### TASK OBJECTIVE
Render the entries in the stretch from the line containing "Task: Click the" through the line containing "Action: pos(50,352)" as a two-column CSV with headers instruction and response, one row per entry. Put each field in quotes, replace line breaks with spaces, and leave out the pictures.

### MATERIAL FOR THE TASK
#####

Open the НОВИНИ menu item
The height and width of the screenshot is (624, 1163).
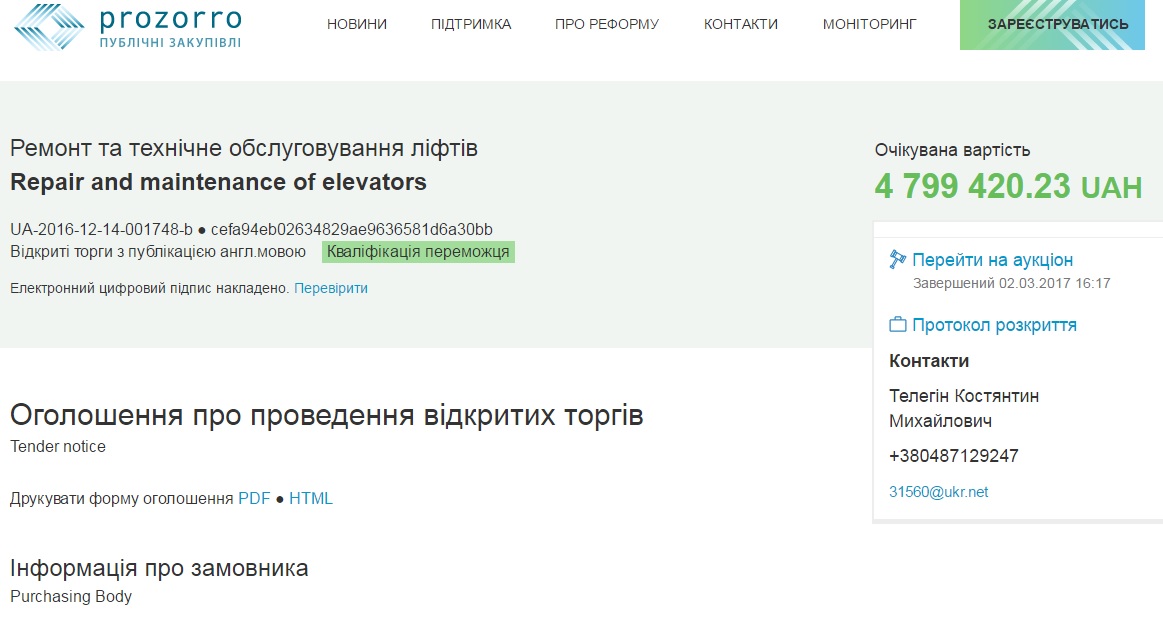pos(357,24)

#####

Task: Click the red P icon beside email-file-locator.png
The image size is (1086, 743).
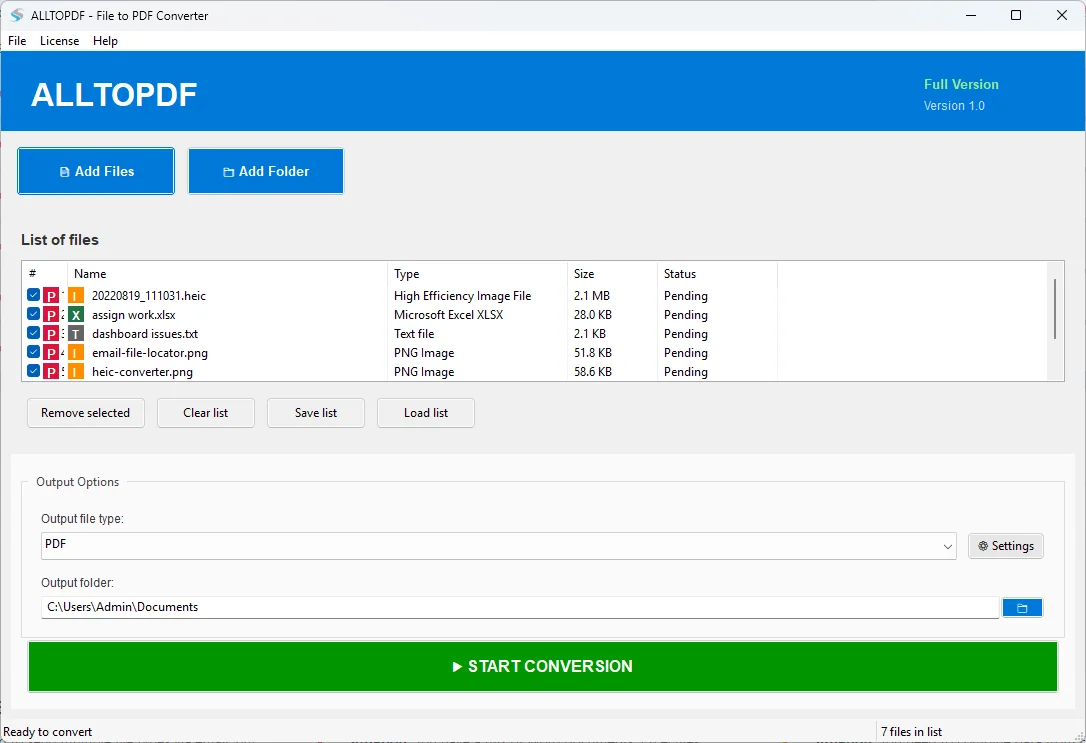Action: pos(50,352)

#####

### SOLUTION TO THIS TASK
instruction,response
"Task: Click the red P icon beside email-file-locator.png The image size is (1086, 743).","Action: pos(50,352)"